Managers and lawyers say that distributors which take a 30% cut typically provide an artist with an advance and commit additional money for marketing and promotion. When it comes to deals that involve no upfront money, several distributors allow artists to sign up for a flat fee, but revenue deals typically take 10% to 20%. “Taking 30% on a basic distribution tier with no initial funding and no guaranteed label services behind it is double what I’m usually comfortable with,” says Matt Buser, an L.A.-based entertainment attorney. (Now that SoundCloud owns Repost, the company offers advances to select artists in exchange for distribution rights.)

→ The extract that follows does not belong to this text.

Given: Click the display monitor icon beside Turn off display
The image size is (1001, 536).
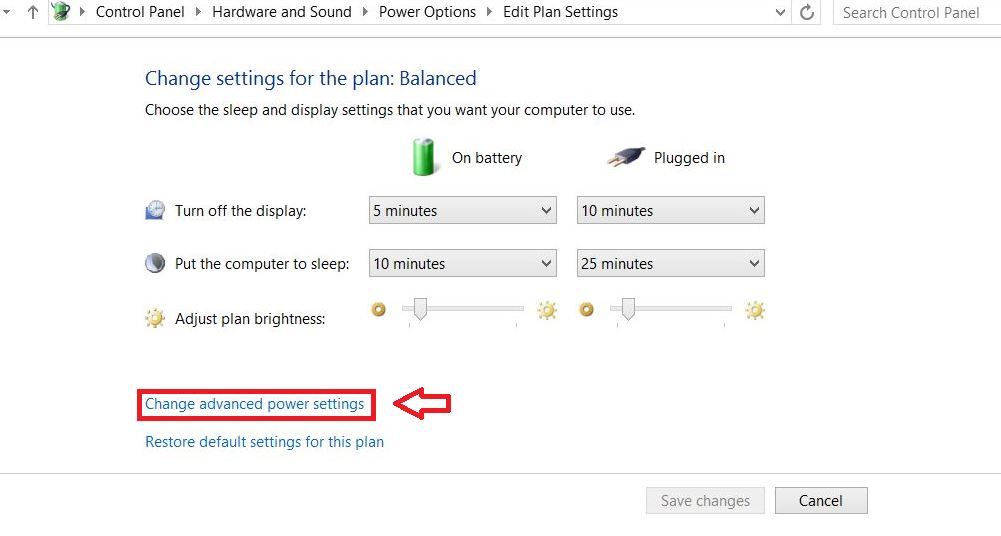Looking at the screenshot, I should coord(155,211).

In addition, the lack of flexibility in Repost’s deals gave music lawyers pause — it’s easy for artists to break ties with distributors like Distrokid or Tunecore if they want to go elsewhere. Acts “use distributors like Repost as stepping stones to get some momentum going on tracks, and then hope that they can step up to a major label,” explains Larry Katz, a veteran L.A.-based entertainment attorney who reviewed a 2019 Repost agreement. “If tied to Repost for distribution for two years, the ability to step up is thwarted, unless the artist can negotiate an early termination, which would likely result in them having to make a payment to Repost which they may not be able to make — or the major label/next level distributor may not be willing to make.”

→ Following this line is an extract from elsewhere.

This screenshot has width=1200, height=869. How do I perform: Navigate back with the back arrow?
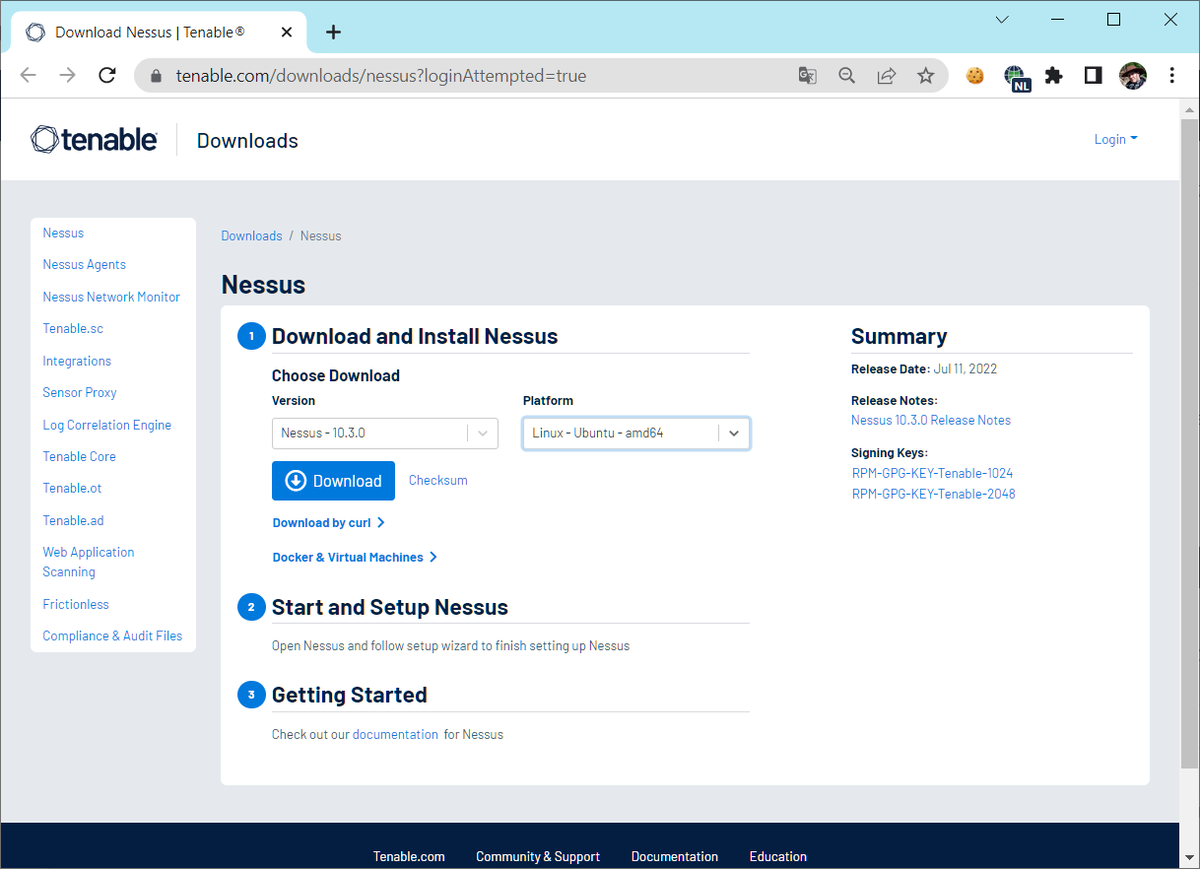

Sure enough, artists and managers say the deals they had unwittingly entered into with Repost hampered them when their music started to perform well and prominent labels took interest. This was the moment when several acts discovered they had signed away their rights to Repost for a two-year term — they wanted to transfer their music over to a new partner, only to find out that they were locked in by an old one.
One manager who found himself in this situation was relieved when the label agreed to pay to get his artist out of the Repost deal. But some artists had to adjust deals to accept less favorable terms because they couldn’t hand over some of their songs until their deal with Repost expired. “If you get a little label interest and they find out someone has 30% of you, it’s not great,” says a senior label executive who spoke on the condition of anonymity.
“What Are You Supposed to Do if You’re a 16-Year-Old?”
More concerning is Repost’s apparent willingness in the past to enter into deals with minors — the youngest act Billboard found was 15 — who were unaware they were signing an agreement and did not have the experience necessary to properly vet a deal. Managers who reviewed Repost’s early user agreements said it did not mention anything about the age of the artist signing up. A 2019 agreement viewed by Billboard included a clause saying an act must be 18 or older to use Repost, or have a parent or legal guardian review the terms of service.
Again, almost every artist who spoke for this story did not read the terms of service. But even if they had, and had then arranged for a parent to read the terms as well, lawyers say parental review is not enough to enter into a legally binding contract with someone under the age of 18 in many states.
Two attorneys who spoke for this story say that the artists who started working with Repost as minors should have been able to extract themselves from their deals because they were not formally ratified by the court. But this requires contractual expertise, deep pockets, and the resolve to slog through a legal battle. Not many teens have all three.
“What are you supposed to do if you’re an inarticulate 16-year-old kid [in one of these deals]?” asks one manager who unsuccessfully fought to extract an artist from a Repost deal that he wasn’t aware he had entered into. “You can hold labels and publishers accountable — there’s oversight.”
“I don’t know who the oversight is for Repost,” he adds, “unless you’re ready and able to litigate.”